##### Supplied material #####

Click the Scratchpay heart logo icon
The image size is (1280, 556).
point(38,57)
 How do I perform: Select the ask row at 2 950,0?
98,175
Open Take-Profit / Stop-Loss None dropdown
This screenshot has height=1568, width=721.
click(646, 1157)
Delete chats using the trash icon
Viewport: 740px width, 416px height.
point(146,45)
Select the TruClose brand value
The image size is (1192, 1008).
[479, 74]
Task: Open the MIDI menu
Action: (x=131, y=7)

#####

**Exercise:**
Repeat the data above. Change nothing.

**Solution to this problem:**
Click the Scratchpay heart logo icon
The image size is (1280, 556).
point(38,57)
 How do I perform: Select the ask row at 2 950,0?
98,175
Open Take-Profit / Stop-Loss None dropdown
This screenshot has height=1568, width=721.
click(646, 1157)
Delete chats using the trash icon
Viewport: 740px width, 416px height.
point(146,45)
Select the TruClose brand value
The image size is (1192, 1008).
[479, 74]
Task: Open the MIDI menu
Action: (x=131, y=7)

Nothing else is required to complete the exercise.